If you hate corny and mind annoying stuffs, stop reading.
I’ve been thinking of writing this so long time ago but I was afraid it might humiliate me.. (because I’m not going to hide this).
Everyone is getting married and I still couldn’t imagine myself being a bride, I never even a part of a wedding ceremony, never a bride’s maid, so I guess that’s a sign telling me I’ll grow old single--- I hate to, I don’t want to but I have a feeling that I would.
I still cling on this quote
“Women are like the apples on trees. The best ones are at the top of the tree. The boys dont want to reach for the good ones, because they are afraid of falling and getting hurt. Instead they get the apples from the ground that arent as good, but easy. So the apples at the top think something is wrong with them when in reality they are amazing! They have to wait for the right guy to come along. The one who is brave enough to climb to the top of the tree.”
I’m 28, single, never been into a real relationship and it makes me ask this, ‘if I am so wonderful then why am I still single? And honestly, it makes me feel so unpretty! I’m trying to convince myself that I am also an apple on that peak of that tree waiting for someone I deserved, but maybe I am wrong, I’m just one of those apples on the ground hiding on the grass. I’m sorry self I’m not suppose to tolerate this pity for myself. I was a late bloomer and suddenly I’m now accelerated into facing the midlife crisis.
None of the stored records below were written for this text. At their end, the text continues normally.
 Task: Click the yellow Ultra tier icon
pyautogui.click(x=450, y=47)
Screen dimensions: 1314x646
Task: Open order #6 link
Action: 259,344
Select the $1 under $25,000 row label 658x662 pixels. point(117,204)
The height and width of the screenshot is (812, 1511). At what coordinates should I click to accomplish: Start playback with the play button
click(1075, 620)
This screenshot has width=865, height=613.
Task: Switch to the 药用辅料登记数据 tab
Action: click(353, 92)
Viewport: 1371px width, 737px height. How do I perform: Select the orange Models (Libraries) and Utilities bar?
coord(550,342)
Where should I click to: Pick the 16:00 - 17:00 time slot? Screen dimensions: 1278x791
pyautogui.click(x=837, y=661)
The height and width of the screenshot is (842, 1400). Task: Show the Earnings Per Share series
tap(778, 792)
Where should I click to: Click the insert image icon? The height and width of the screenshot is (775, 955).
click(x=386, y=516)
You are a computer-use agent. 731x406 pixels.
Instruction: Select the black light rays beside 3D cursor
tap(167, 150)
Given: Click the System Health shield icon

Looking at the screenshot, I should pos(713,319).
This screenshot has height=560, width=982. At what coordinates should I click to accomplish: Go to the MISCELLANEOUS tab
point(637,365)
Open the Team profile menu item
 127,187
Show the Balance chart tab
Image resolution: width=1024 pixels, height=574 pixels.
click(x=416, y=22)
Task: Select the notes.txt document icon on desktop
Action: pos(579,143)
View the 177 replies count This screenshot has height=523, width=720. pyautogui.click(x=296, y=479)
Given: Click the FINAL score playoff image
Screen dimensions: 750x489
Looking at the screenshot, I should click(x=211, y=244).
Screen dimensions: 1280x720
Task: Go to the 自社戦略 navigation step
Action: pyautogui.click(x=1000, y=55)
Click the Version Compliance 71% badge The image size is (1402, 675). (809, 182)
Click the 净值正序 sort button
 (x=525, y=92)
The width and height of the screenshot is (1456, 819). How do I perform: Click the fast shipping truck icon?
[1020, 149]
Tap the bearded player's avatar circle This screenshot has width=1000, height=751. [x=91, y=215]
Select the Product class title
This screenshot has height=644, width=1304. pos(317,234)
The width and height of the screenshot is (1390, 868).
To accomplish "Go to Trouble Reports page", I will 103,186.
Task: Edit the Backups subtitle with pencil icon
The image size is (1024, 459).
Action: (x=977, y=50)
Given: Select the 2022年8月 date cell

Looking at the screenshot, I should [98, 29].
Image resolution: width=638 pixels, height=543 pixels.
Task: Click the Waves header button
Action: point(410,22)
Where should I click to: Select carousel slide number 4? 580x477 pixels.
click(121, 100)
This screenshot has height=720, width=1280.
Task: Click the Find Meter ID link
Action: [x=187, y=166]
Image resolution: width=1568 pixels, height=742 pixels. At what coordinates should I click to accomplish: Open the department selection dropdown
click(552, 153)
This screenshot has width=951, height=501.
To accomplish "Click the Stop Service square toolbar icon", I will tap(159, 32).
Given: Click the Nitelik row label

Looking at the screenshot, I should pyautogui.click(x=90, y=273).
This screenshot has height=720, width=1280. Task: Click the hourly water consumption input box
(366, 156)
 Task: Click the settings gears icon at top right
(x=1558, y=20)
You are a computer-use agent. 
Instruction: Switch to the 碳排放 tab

Maybe I over guarded my heart, now I couldn’t get out from my comfort zone. I stopped growing from that wallflower teenage girl, shy and not confident. I’m still that young girl who waits for her crush to get notice her (not doing a single move)--- but unfortunately he wouldn’t. I’m still that someone who wouldn’t go out for a date with anyone she thought she would never like—though I tried once. I’m still that girl who’s so scared to hurt someone else’s feelings. I’m still that insecure lad who would never try to beautify herself, she doesn’t know how actually.
I’m not choosy either, I’m just a hopeless romantic believing and waiting for that someone to come into my life and live happily ever after, I know I’m such a loser to believe in that… I guess he’ll never come… no one is brave enough to dare.
And I guess I would stay like this forever… but I must not be sad. Oh, I am not sad.
I must be happy no matter what.. It doesn’t mean I must have what other has. I’ll be fine… I’ll be fine… I am fine!